But I like funny books, so when a panel at the Bouchercon Crime Fiction Conference in St. Louis this fall promised a panel about the subject, I was in. I expanded my reading list in direct correlation with the members of the panel, with Colfer at the top of the list. The man was hysterical, but also charming and knowledgeable. He mentioned that he had a brand new book out, his first for adult audiences. I picked up Plugged that very day.
The book lived up to such lofty expectations. It is funny, yes, but also a tale well told, with plenty of grit and action and heart. That’s a difficult mix to pull off, but Colfer does so seemingly without effort.
The story is that of Daniel McEvoy, an Irish ex-pat bouncer at a small New Jersey casino. His girlfriend is murdered, he fears his best friend may be as well, and the search for the killer(s) puts him in the direct line of fire of the Jersey mob and the cops. Add to this that Dan is babying a new set of hair plugs (thus the clever title), and the man has his hands full.
Eoin (it’s pronounced “Owen” was kind enough to answer a few questions for Grift.
G: What did Ken Bruen say to get you to take a stab at adult crime fiction?

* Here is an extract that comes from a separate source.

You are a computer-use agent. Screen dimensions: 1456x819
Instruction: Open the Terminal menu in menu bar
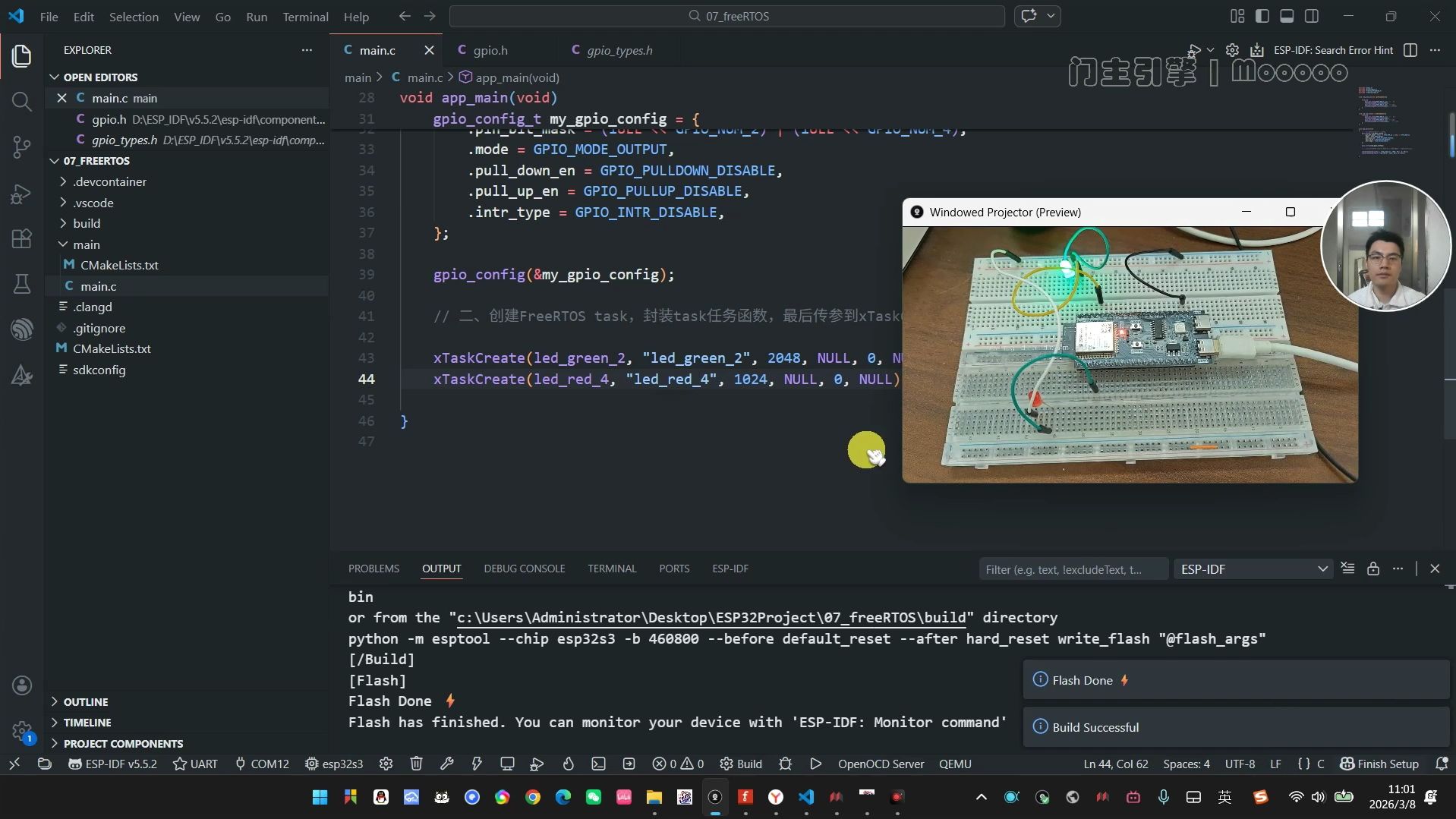[x=305, y=16]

EC: I have known Ken for a few years now and obviously respected the hell out of his work. A while back Ken asked me to do a short story for a collection he was editing called Dublin Noir. I was a little reluctant because I thought I wouldn’t be up to the task and Ken said to me – you already write crime fiction – with leprechauns. So, thus encouraged, I went ahead and wrote a story called “Taking on PJ,” which went on to get some good reviews. I had tasted the blood of grown up readers and it was good. So it was only a matter of time before I gave a novel a try.
You’ve made your career writing children/young adult books, so this is definitely a shift for you. How great a shift was it? And I’m asking you to speculate here, but do you think it is more challenging for you to write for an adult audience or for someone writing for an adult audience to take a stab at YA?

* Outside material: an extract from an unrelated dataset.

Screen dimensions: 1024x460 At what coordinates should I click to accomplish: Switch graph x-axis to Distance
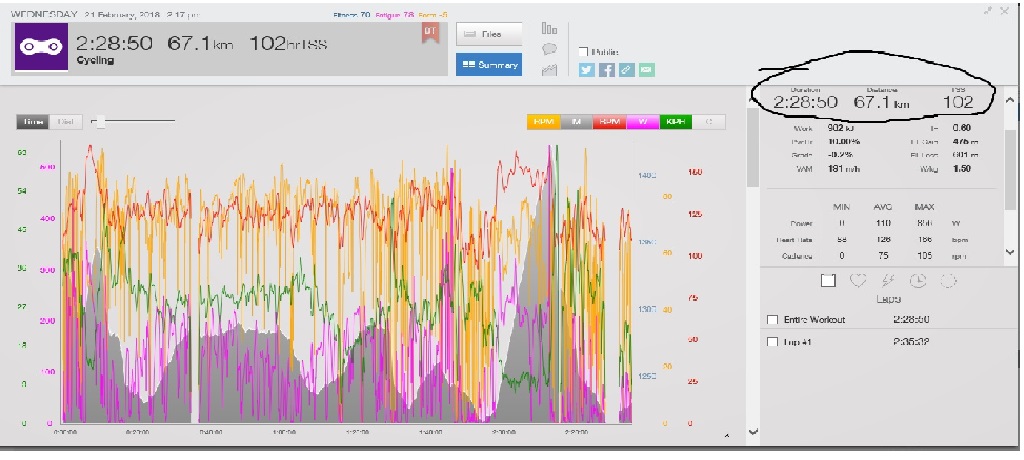click(66, 122)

I think it is a very individual thing and some people manage the shift really well, like John Connolly and Anthony Horowitz, but some people make a complete balls of it and I am not going to name those. I think the problem is that some unnamed people might think it necessary to dumb down their books for teens. This is a big mistake, as anyone with teens can attest to. Teens are just as smart as grown-ups. Or to put it another way: we are all as dumb as each other. I didn’t really have to make any huge changes to write an adult book, but then again maybe I should have.

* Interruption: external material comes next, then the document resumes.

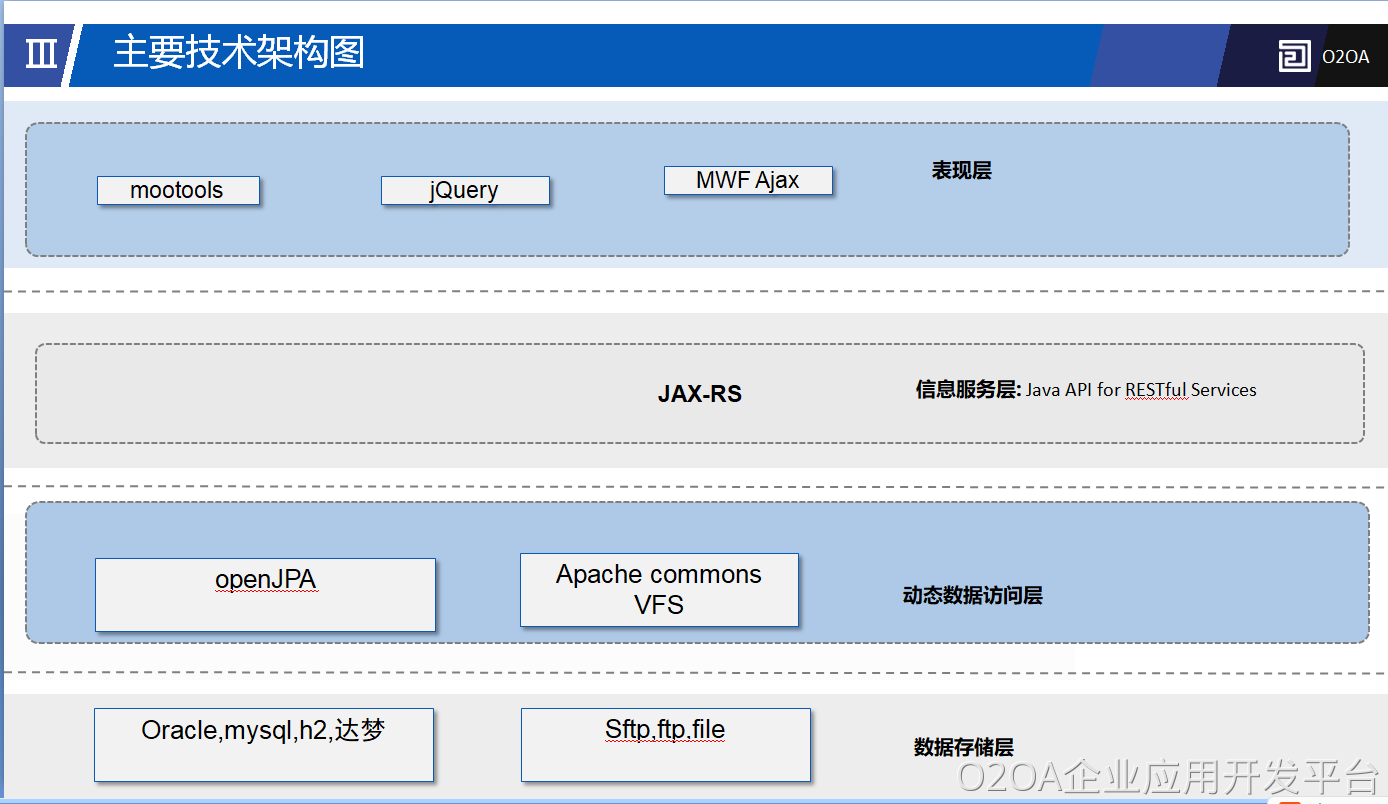Click the MWF Ajax box
The height and width of the screenshot is (804, 1388).
tap(748, 180)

Any concern about your younger readers grabbing this and being exposed to something they’re not ready for? At the same time, I suppose, for your readers who have aged out of the Artemis Fowl books (if something like that is even possible), they can now move on to Plugged.
I was concerned about that so we made sure the tagline and cover made it very clear that this was a book for adults. Having said that, a lot of the Artemis readers are in their 20s now and ready for Plugged.
This book is quite funny yet also quite gritty, which is not something easy to do. Did both of those elements come at the same time, or did you find yourself going back to inject one or the other in subsequent drafts?
Sometimes I had to go back and scale back the funny, as I tend to get quite slapstick and scatological, as you might have noticed. I always have to fight my urges to go crazy funny, which of course would damage the story and characters. My editor keeps a close eye and is not shy about telling me when I screw up.
What’s next? Perhaps a two-book-a-year schedule that brings both a YA novel and an adult novel into the world?
Something like that. I would like to do an 18-month schedule with one adult book and one YA. I also have many side projects that are more low profile. I did a musical and a play last year, and am working on a screenplay with my friend Ian Fitzgibbon, the acclaimed director of “Perrier’s Bounty.”